*** Extracted material Section Begins ***

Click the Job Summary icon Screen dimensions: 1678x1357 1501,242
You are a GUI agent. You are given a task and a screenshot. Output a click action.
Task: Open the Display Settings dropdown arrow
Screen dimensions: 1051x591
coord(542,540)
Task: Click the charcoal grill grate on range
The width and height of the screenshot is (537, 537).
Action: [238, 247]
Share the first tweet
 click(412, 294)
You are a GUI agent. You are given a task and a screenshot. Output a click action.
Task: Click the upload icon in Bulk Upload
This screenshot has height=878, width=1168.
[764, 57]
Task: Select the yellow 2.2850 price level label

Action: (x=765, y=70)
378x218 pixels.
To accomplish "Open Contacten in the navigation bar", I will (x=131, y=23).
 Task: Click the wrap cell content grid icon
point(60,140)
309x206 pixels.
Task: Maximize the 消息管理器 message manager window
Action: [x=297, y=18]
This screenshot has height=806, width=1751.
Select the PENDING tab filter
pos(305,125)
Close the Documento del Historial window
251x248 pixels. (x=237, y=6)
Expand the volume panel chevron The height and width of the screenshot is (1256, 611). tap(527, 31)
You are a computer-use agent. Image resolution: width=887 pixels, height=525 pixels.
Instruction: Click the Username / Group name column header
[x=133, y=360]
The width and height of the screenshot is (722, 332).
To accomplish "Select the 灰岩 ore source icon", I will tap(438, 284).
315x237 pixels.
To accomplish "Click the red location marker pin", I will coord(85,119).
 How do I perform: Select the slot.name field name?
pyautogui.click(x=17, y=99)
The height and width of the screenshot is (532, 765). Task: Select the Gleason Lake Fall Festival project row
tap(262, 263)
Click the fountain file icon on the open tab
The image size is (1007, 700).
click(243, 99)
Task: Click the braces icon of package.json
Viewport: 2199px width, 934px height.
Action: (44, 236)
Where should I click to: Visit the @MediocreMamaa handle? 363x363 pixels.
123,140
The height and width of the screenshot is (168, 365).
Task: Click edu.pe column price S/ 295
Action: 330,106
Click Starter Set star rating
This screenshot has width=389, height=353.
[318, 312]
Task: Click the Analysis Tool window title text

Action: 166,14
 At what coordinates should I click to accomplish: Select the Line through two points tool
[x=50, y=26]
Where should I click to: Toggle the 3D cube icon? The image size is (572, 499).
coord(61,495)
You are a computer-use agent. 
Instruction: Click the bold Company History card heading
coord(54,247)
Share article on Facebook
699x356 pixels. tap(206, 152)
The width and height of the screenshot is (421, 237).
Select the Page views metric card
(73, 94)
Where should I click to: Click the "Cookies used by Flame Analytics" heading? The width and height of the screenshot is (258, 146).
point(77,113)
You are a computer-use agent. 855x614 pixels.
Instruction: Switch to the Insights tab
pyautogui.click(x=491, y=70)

*** Extracted material Section Ends ***

Problem to work on
Reprint exactly the lines above that start at the one with "You are a computer-use agent. Image" and end at the one with "315x237 pixels.", keeping both and adding none.

Written response
You are a computer-use agent. Image resolution: width=887 pixels, height=525 pixels.
Instruction: Click the Username / Group name column header
[x=133, y=360]
The width and height of the screenshot is (722, 332).
To accomplish "Select the 灰岩 ore source icon", I will tap(438, 284).
315x237 pixels.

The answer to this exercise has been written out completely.